═══ DATA PROVIDED

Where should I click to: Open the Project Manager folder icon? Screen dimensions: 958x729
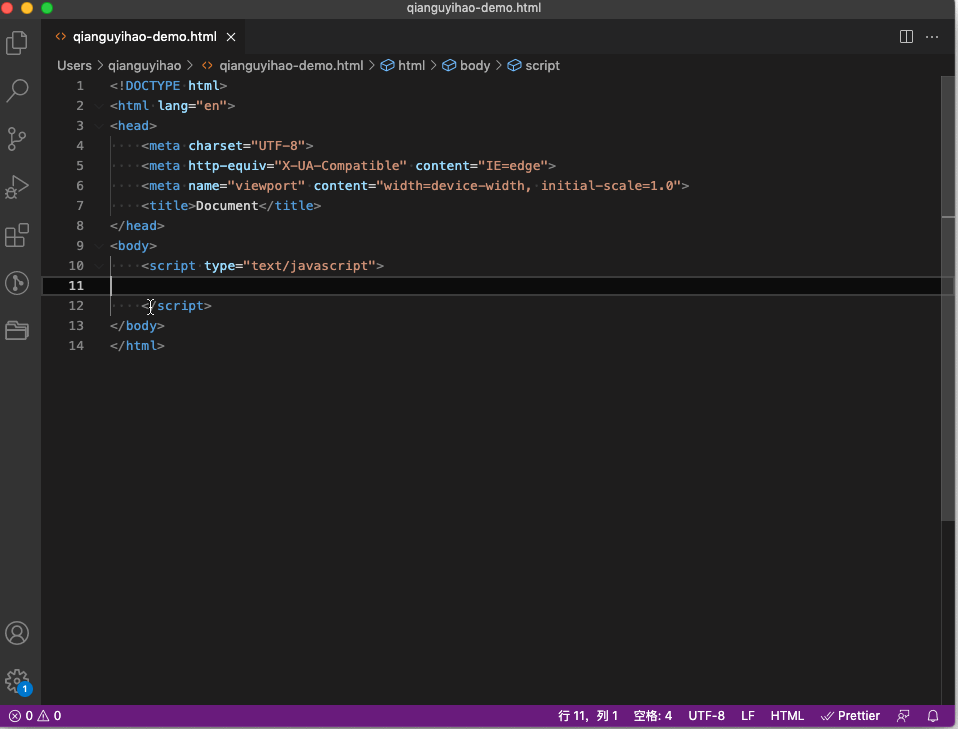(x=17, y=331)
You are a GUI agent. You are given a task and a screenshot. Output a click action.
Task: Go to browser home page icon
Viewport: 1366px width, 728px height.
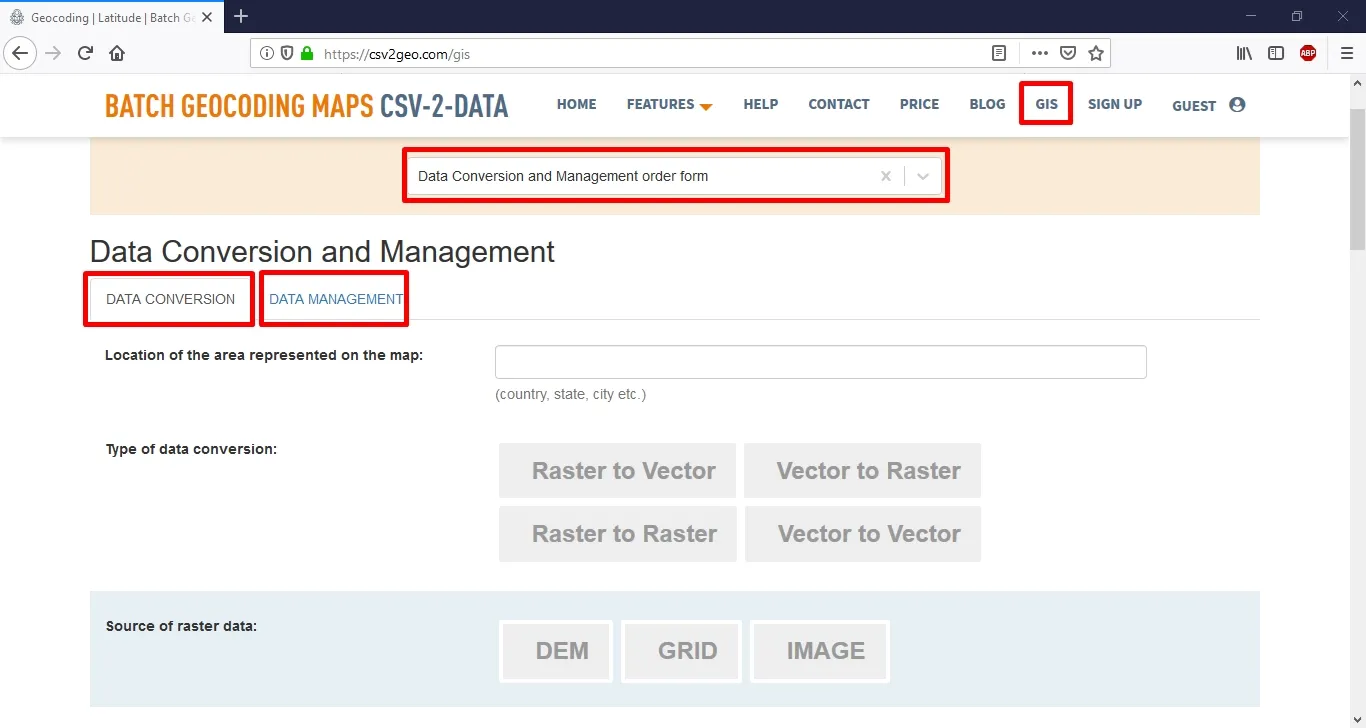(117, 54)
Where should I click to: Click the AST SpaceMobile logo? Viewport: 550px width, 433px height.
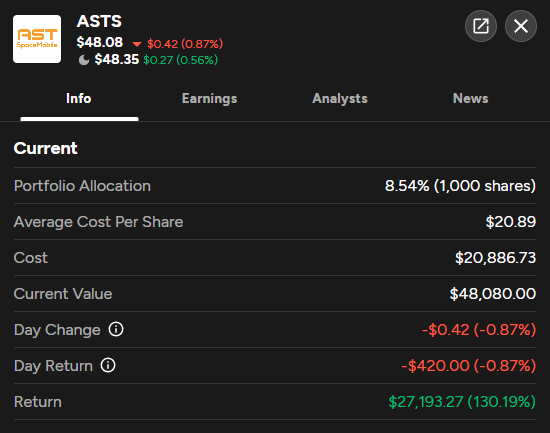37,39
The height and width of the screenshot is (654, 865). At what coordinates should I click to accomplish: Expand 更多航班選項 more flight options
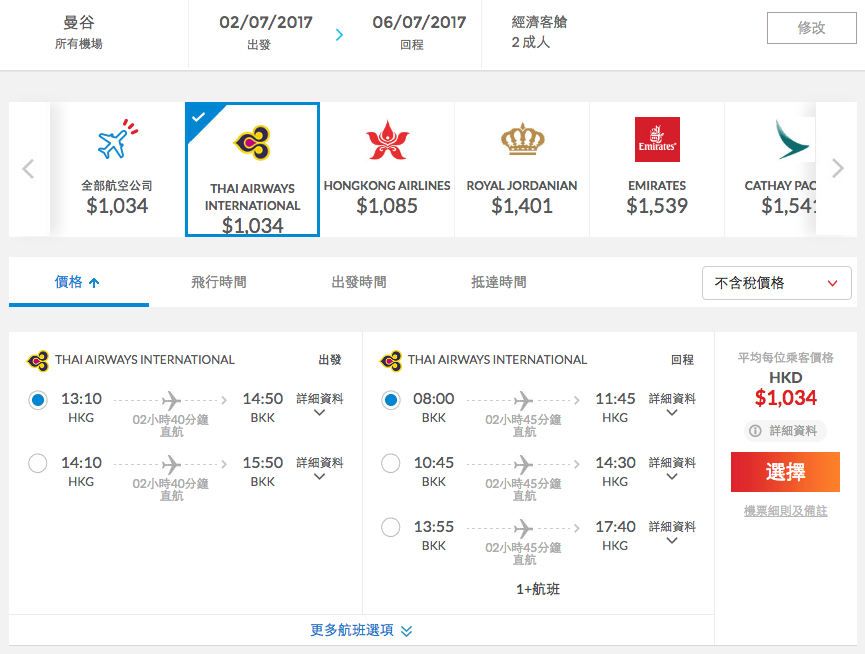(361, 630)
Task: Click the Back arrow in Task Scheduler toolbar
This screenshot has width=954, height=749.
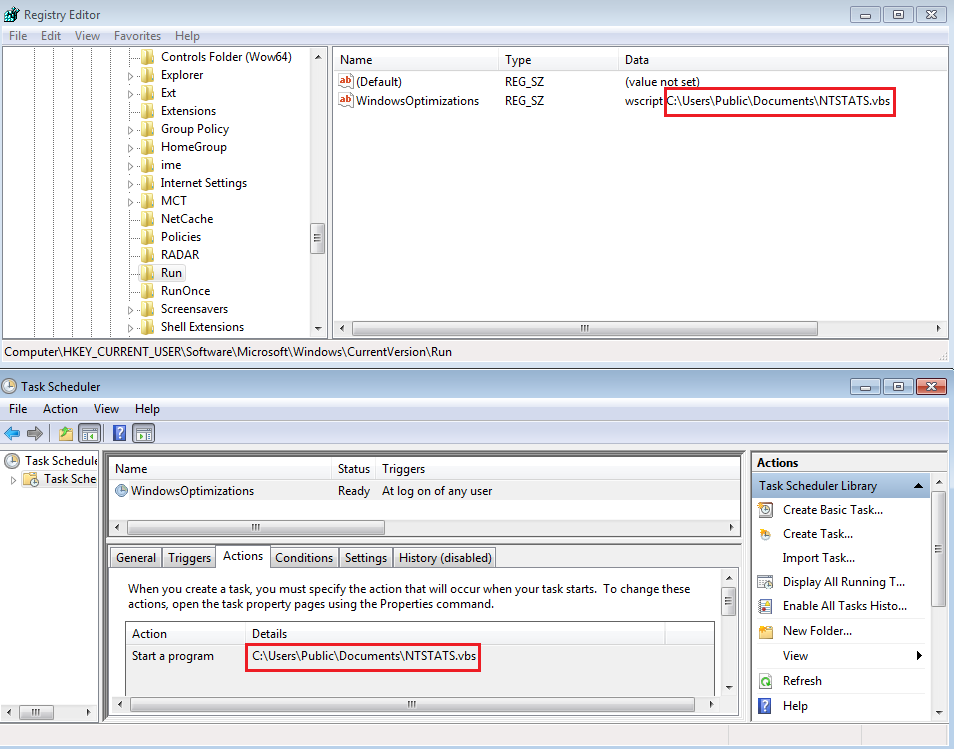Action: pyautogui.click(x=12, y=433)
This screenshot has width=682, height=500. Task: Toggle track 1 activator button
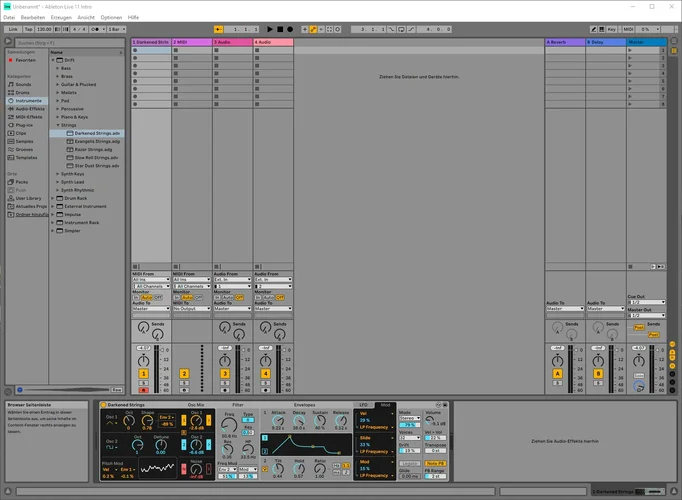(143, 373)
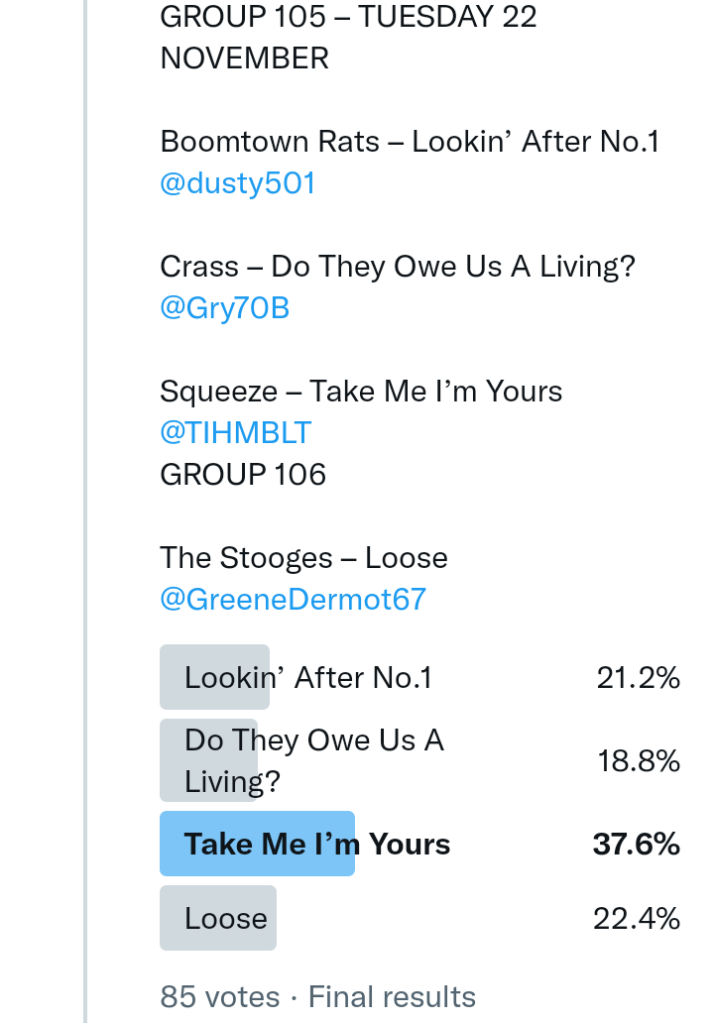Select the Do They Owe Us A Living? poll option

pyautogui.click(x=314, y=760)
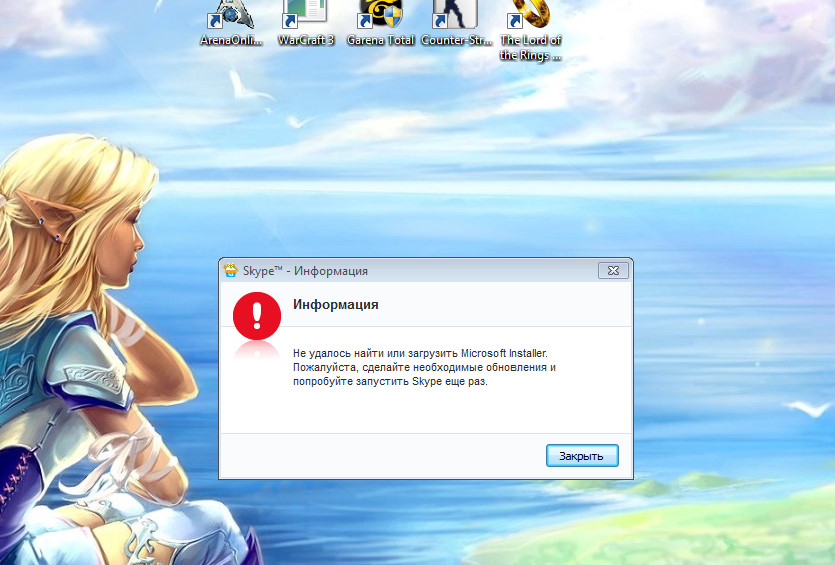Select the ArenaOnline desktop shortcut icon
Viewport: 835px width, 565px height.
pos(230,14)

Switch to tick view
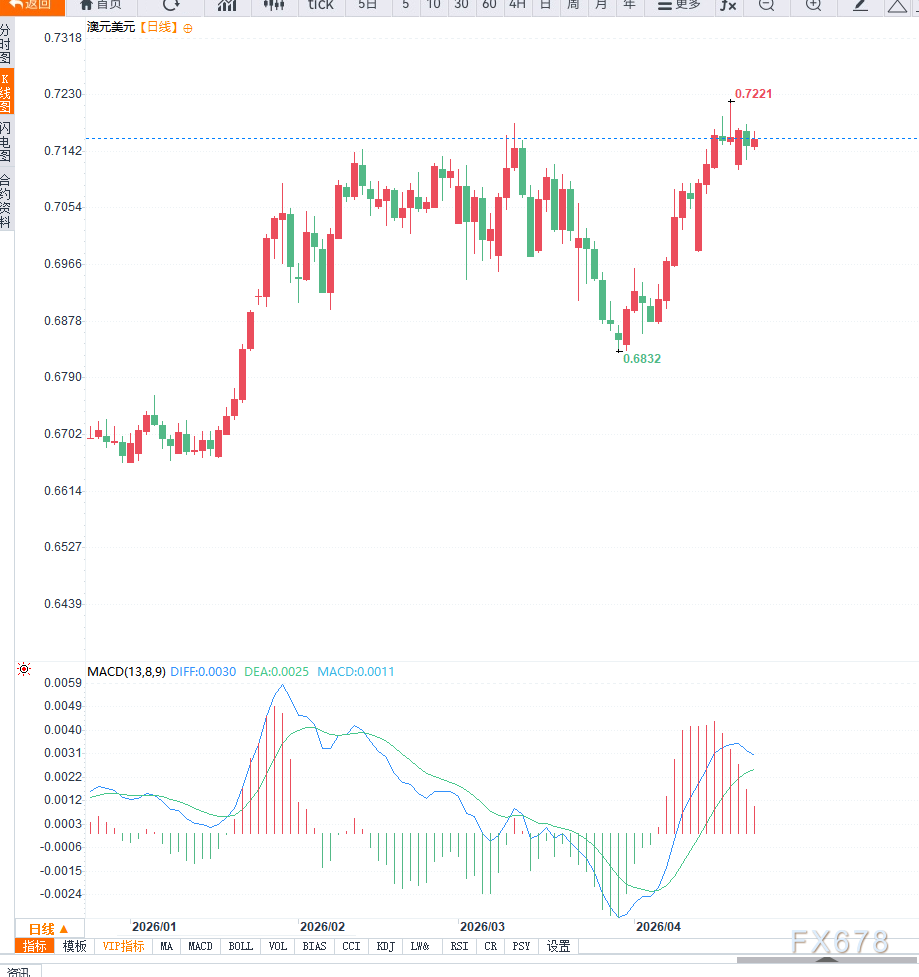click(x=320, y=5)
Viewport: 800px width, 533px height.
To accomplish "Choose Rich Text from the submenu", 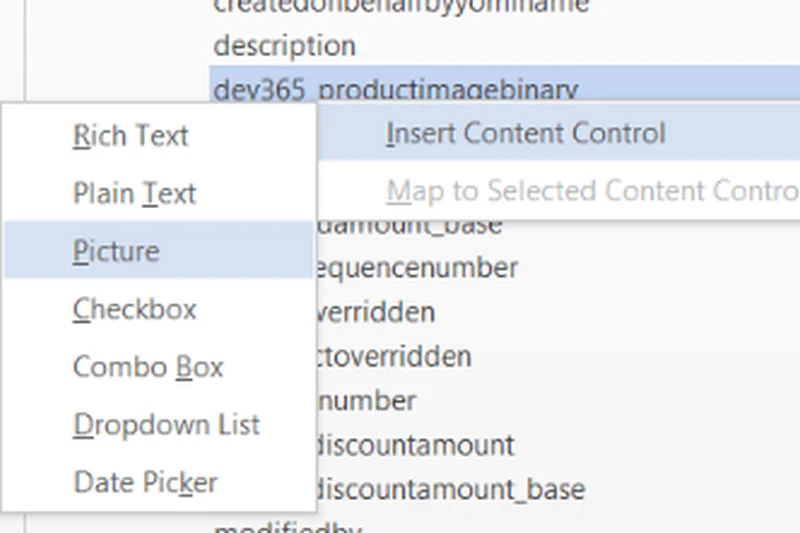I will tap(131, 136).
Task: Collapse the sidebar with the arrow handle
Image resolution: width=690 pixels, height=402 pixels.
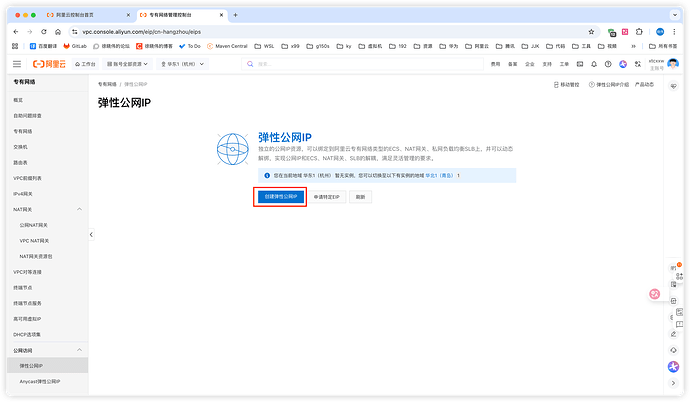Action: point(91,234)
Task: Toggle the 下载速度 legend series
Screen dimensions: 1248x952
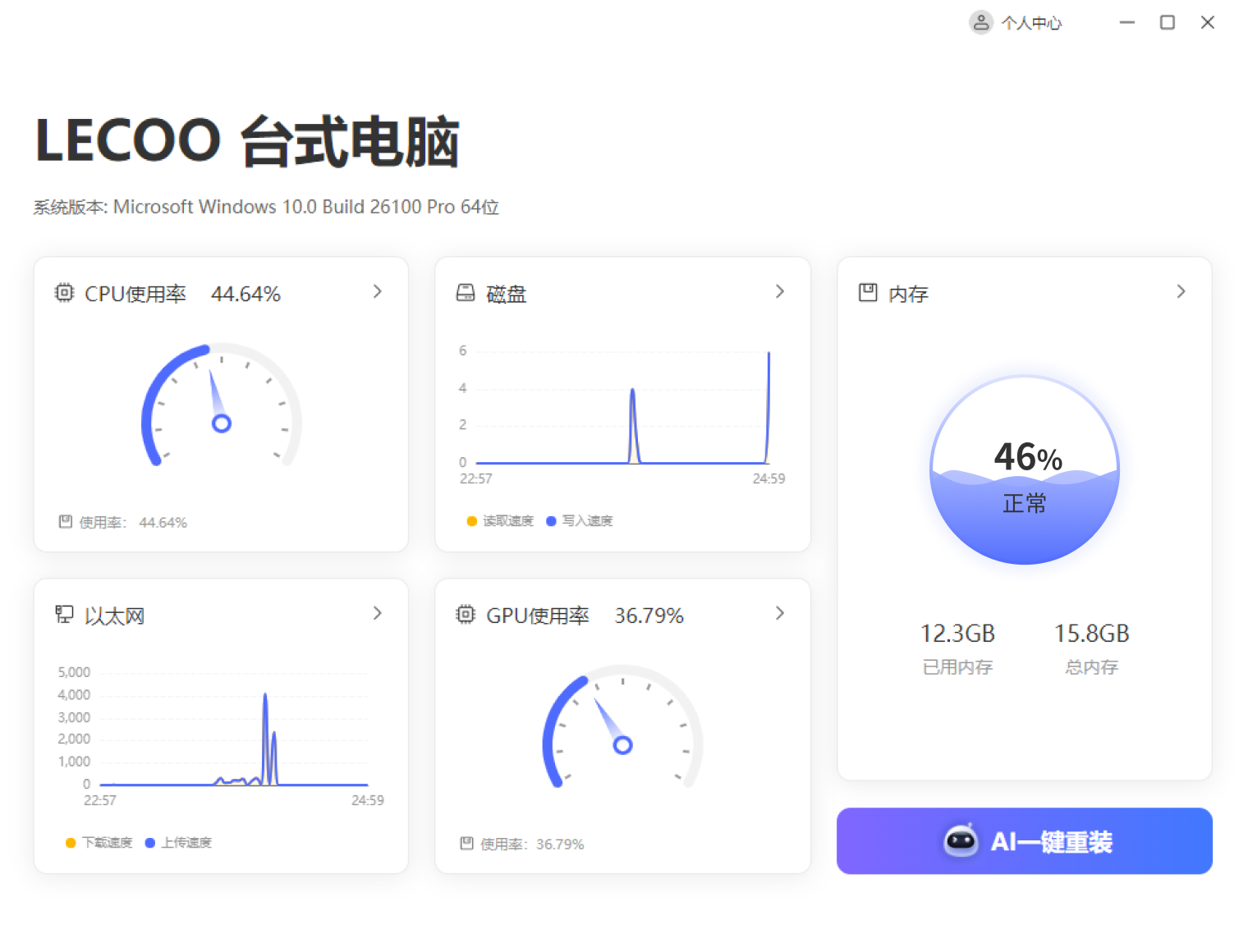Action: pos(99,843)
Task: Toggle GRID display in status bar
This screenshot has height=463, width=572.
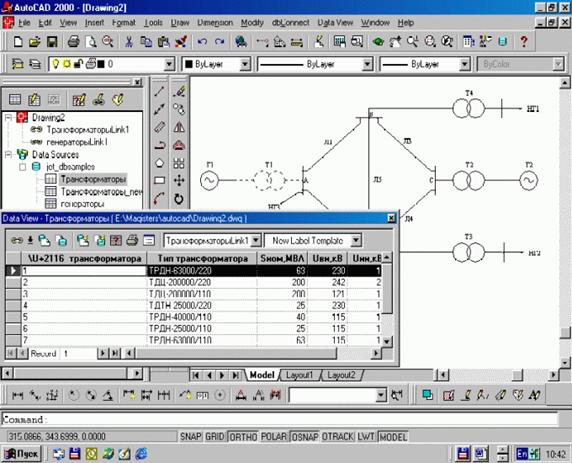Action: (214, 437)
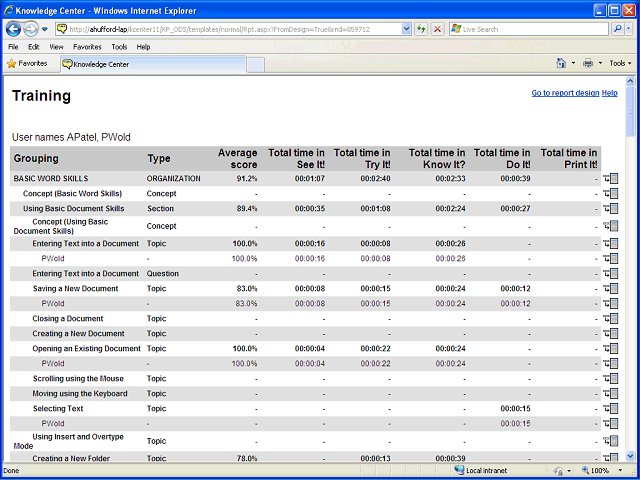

══════

PROBLEM = Each line above that contains the word "arrow" must be copied.

ANSWER FOR THE TASK =
Task: Click the Back arrow in Task Scheduler toolbar
Task: Collapse the sidebar with the arrow handle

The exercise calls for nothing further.